* Supplied records
^^^^^^^^^^^^^^^^

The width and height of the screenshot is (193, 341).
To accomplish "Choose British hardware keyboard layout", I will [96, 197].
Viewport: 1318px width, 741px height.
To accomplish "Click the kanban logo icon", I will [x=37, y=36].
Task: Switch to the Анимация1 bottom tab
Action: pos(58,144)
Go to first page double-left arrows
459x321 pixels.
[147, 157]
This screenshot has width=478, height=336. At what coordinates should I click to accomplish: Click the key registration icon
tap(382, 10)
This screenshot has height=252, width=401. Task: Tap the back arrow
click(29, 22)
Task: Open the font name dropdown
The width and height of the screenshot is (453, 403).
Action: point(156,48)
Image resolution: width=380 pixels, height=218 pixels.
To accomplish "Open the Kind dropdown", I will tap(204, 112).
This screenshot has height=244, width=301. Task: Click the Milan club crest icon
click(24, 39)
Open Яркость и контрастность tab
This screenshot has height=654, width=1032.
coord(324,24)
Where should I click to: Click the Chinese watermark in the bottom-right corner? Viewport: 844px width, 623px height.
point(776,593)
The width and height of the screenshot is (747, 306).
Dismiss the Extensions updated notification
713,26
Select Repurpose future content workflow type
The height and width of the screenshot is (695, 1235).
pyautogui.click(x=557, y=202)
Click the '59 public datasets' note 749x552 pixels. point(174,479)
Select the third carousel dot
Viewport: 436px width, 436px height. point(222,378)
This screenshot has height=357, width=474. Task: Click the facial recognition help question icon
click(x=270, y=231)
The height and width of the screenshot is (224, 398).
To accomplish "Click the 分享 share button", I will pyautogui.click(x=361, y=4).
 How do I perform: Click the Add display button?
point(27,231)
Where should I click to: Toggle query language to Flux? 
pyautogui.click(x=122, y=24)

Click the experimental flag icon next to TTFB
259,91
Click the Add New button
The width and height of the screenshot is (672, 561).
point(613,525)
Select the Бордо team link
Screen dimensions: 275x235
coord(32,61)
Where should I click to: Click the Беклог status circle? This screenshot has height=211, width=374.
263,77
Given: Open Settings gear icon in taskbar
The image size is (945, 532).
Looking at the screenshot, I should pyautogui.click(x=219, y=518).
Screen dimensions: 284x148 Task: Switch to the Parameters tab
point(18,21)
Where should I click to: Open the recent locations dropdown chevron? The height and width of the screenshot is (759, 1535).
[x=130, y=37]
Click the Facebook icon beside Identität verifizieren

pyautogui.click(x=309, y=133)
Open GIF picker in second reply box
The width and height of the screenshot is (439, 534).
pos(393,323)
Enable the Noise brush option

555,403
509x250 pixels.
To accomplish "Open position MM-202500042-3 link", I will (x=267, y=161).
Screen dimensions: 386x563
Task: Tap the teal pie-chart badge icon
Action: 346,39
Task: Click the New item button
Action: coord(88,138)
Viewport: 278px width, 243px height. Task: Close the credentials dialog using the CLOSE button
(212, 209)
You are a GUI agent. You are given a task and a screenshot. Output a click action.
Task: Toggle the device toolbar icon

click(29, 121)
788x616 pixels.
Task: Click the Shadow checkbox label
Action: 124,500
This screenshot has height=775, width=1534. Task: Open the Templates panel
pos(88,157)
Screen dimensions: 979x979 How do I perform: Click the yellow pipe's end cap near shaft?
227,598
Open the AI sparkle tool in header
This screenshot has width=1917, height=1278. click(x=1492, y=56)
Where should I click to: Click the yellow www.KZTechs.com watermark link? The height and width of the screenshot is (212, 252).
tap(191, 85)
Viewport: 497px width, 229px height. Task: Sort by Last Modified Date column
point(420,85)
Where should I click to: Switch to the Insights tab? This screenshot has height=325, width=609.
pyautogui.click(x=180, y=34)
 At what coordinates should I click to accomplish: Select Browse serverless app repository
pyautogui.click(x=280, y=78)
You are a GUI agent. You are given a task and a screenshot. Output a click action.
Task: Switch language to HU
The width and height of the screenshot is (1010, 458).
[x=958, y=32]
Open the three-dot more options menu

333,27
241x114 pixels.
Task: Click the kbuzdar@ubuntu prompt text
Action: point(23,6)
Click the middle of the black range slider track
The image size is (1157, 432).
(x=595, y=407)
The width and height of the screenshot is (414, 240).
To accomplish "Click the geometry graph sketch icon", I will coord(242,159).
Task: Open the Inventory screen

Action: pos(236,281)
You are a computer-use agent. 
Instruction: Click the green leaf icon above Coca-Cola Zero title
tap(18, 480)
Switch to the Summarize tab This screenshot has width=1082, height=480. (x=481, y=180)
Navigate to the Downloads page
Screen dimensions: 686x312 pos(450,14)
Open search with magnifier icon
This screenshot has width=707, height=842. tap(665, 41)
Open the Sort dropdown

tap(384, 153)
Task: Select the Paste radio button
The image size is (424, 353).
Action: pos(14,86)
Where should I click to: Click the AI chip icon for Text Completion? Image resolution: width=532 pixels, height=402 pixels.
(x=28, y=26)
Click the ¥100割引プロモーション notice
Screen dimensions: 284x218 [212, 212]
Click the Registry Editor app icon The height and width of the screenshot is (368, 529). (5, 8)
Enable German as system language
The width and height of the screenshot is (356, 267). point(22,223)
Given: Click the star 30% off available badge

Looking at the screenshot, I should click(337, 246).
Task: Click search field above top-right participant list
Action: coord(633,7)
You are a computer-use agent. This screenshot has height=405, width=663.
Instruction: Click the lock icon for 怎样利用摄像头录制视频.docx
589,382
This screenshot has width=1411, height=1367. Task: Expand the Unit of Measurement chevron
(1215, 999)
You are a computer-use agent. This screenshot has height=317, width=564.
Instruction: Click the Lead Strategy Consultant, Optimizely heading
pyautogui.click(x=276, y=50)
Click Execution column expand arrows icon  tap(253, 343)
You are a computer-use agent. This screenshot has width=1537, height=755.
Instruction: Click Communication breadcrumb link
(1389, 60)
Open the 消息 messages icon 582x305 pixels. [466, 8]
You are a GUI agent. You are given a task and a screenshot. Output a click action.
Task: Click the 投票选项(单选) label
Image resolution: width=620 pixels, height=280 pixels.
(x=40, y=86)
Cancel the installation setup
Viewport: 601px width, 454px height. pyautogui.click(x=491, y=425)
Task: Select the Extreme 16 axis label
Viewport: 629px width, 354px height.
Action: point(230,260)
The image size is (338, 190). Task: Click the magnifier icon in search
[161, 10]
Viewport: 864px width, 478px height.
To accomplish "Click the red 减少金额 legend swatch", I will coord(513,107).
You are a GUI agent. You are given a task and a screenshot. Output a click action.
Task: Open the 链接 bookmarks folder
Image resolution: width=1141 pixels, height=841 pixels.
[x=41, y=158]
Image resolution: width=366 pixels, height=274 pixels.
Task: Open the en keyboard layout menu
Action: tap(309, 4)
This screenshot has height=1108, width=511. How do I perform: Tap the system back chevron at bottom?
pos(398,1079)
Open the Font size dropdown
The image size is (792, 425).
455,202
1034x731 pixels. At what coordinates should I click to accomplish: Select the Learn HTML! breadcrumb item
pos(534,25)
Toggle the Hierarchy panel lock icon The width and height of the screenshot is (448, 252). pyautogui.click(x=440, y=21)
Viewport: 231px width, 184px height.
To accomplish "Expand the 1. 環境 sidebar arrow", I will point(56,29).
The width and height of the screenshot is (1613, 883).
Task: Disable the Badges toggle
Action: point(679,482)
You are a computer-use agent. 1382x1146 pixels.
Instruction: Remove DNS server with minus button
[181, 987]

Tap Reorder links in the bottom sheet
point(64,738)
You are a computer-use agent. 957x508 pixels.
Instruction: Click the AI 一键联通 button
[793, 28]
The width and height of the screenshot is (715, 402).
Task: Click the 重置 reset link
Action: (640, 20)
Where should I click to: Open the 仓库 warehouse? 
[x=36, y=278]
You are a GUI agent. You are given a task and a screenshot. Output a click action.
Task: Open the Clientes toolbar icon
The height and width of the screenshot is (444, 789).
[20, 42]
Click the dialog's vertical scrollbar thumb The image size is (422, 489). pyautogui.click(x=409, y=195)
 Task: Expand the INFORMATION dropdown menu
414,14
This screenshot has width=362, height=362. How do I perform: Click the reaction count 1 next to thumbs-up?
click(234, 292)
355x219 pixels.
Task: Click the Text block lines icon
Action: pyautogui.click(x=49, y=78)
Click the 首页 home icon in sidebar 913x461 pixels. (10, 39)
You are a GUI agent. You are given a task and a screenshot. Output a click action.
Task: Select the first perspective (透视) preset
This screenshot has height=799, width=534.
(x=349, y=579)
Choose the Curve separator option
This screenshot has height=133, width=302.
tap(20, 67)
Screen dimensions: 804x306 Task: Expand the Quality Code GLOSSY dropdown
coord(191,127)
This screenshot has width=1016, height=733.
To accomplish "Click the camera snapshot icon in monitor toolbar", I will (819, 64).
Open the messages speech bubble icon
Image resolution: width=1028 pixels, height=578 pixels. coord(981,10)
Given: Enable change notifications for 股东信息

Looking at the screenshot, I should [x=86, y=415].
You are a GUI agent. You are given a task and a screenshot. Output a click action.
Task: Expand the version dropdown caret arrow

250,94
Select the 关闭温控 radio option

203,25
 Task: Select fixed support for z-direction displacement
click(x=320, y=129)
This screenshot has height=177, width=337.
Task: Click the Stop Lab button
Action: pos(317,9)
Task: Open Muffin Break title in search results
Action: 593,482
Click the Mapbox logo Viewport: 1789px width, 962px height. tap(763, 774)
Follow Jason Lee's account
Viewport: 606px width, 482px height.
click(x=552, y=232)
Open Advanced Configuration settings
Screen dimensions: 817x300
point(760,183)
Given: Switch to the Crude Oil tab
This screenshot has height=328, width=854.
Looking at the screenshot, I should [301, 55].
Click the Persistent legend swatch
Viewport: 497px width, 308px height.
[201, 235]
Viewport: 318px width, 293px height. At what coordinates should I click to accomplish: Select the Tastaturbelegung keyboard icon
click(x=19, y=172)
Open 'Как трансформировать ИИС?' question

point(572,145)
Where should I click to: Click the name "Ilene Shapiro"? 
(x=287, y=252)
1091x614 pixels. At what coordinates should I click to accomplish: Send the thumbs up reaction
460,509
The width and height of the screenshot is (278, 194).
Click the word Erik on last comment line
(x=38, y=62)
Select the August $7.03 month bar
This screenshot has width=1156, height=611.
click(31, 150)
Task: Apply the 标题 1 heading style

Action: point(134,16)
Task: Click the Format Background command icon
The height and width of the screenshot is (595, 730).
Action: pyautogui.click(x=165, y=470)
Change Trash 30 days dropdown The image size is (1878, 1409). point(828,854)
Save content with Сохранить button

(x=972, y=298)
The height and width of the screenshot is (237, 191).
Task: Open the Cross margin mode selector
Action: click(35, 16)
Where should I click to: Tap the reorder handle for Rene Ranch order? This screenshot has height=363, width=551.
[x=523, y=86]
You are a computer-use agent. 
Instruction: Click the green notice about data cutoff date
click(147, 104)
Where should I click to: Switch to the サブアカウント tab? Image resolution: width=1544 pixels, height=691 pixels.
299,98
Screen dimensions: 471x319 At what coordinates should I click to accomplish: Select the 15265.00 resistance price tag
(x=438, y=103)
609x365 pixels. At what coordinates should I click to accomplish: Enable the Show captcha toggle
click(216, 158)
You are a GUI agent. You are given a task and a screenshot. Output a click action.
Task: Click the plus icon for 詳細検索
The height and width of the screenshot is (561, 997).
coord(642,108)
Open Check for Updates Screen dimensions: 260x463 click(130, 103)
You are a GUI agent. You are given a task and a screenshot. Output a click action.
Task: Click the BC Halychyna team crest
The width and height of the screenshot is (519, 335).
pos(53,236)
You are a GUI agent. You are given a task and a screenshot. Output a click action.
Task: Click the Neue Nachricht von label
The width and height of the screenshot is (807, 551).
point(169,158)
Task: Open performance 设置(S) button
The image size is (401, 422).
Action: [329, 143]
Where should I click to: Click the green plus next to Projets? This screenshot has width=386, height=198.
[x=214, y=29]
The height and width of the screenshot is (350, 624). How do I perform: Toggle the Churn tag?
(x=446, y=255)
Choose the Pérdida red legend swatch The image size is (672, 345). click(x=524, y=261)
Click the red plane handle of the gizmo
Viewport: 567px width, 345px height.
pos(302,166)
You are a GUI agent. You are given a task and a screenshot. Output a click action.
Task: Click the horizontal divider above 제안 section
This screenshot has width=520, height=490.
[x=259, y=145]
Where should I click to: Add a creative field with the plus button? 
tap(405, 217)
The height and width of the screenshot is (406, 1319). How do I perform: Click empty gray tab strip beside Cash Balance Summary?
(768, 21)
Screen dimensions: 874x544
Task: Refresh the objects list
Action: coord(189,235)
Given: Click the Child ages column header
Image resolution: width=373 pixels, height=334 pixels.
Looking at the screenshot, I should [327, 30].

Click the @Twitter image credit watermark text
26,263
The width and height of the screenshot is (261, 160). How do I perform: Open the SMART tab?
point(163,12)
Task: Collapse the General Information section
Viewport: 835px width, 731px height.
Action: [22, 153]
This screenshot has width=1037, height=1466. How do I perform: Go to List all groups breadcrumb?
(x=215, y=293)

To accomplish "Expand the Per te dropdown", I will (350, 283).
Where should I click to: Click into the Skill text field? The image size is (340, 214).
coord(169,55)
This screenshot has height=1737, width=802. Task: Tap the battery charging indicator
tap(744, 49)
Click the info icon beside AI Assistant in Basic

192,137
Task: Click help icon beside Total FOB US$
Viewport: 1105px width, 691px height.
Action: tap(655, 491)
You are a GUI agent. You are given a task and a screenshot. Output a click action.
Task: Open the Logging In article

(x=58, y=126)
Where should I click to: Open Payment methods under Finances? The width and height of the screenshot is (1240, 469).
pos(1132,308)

^^^^^^^^^^^^^^^^

* Work to do
Return the lines above exactly as they appear, starting with the line containing "Where should I click to: Click the Chinese" and ending with the line containing "Viewport: 436px width, 436px", both included.

* Solution for this task
Where should I click to: Click the Chinese watermark in the bottom-right corner? Viewport: 844px width, 623px height.
point(776,593)
The width and height of the screenshot is (747, 306).
Dismiss the Extensions updated notification
713,26
Select Repurpose future content workflow type
The height and width of the screenshot is (695, 1235).
pyautogui.click(x=557, y=202)
Click the '59 public datasets' note 749x552 pixels. point(174,479)
Select the third carousel dot
Viewport: 436px width, 436px height. point(222,378)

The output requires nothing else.